|
|
|
|
1890
|
Viene fondato l’Apostelbräu da Josef Hirz, un carrellaio di professione (gelernten Wagnermeister) a Hauzenberg, Bräugasse 1, (in italiano sarebbe la via del birrificio nr. 1.
Lui non aveva nessuna conoscenza della produzione di birra e la birra era quindi una catastrofa.
Josef Hirz invece era un uomo molto socevole e molto popolare fra la gente, con un grande umorismo e molte idee.

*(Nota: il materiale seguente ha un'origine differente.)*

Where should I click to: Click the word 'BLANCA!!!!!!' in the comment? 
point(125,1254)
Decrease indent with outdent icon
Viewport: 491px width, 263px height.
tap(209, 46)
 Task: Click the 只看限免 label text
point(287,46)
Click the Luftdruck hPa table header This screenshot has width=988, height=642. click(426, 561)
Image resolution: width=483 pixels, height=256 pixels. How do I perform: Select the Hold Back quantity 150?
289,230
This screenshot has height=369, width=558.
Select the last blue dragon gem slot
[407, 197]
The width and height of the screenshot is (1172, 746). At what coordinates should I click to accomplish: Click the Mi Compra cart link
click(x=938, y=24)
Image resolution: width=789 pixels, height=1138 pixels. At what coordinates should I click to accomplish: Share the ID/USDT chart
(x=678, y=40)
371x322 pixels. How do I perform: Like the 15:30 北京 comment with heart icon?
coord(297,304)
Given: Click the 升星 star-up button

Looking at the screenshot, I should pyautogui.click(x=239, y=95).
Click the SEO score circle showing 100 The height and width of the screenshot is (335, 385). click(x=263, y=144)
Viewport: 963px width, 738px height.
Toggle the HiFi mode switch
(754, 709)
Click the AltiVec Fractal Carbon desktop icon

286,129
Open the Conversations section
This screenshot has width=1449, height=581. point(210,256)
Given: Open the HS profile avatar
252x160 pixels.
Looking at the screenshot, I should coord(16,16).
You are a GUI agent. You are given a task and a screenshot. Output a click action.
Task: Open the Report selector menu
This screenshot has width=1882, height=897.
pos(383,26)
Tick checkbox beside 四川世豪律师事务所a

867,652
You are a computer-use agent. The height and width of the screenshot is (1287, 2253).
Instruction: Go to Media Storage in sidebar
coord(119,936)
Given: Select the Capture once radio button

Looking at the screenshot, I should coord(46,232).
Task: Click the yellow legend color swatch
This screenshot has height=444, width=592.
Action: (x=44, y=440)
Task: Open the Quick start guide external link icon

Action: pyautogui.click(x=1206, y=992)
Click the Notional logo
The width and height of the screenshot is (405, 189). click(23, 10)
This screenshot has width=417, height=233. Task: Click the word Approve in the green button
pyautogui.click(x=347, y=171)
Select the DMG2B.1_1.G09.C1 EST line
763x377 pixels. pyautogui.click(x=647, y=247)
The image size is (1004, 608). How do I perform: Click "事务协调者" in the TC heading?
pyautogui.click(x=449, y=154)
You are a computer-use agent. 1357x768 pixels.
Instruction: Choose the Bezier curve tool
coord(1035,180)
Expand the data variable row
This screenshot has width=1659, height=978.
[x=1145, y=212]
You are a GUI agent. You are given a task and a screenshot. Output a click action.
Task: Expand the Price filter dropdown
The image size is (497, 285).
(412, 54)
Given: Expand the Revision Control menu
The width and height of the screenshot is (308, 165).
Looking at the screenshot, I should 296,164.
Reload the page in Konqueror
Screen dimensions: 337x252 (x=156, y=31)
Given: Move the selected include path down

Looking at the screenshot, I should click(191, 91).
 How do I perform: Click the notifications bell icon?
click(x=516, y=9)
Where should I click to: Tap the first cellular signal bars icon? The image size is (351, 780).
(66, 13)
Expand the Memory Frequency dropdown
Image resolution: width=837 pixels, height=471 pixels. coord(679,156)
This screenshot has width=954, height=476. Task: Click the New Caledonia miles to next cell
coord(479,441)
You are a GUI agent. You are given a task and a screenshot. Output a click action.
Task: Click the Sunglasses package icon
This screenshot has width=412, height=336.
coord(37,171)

Così convinceva la sua clientela dell’effetto salutario della sua birra, in quanto loro si lamentavano di un certo passaggio veloce dopo il consumo della birra.
|
|
|
|
|
1930
|
Josef Hirz morì nel’età di 80 anni, dopodiche aveva scritto alcuni libri sulla medicina naturale, nel quali vengono offerte tante ricette per l’allevamento dei dolori.
|
|
|
|
|
1931
|
Il suo successore Max Hirz I. (suo figlio) e Max Hirz II. (suo nipote) prendono la birreria in mano e la guidano sotto il nome Hirz Bräu fino all’anno 1962.
|
|
|
|
|
1962
|
Dopo lunghi reflessioni si voleva chiudere il birrificio per i suoi condizioni cattivi. Anche il ufficio tecnico finanziaria chiamava l’azienda in questo periodo una „calderone di lavanderia“
|
|
|
|
|
1963
|
Entrava nell’azienda il proprietario di adesso Hirz Max III.
|
|
|
|
|
1965
|
Lui decisse di spostare l’azienda e costruire tutto nuovo sul prato (oggi Eben 11-15) fuori del centro della città.
|
|
|
|
|
1980
|
C’erano anni duri della costruzione. Si decideva nell’anno 1980 di revisonare i tipi di birra. Cominciava un nuovo era di produzione di birra di frumento a Hauzenberg, secondo idee e ricette degi antenati.
|
|
|
|
|
1989
|
Era un giro decisivo nella storia dell’azienda. Su indicazioni della Signora Brigitte Pilsl, presidente, e la Suora Maria-Regina della associazione della St. Ildegard e dell’ Deutschen Orden a Passau, il proprietario odierna, assieme con suo figlio Rudolf Hirz della quarta generazione, decidevano di produrre un prodotto completamente nuovo: La birra di farro.
|
|
|
|
|
1990
|
Per la prima volta nella storia della birrificazione si produceva la 1. Original Dinkel Bier (la prima ed originale birra di farro).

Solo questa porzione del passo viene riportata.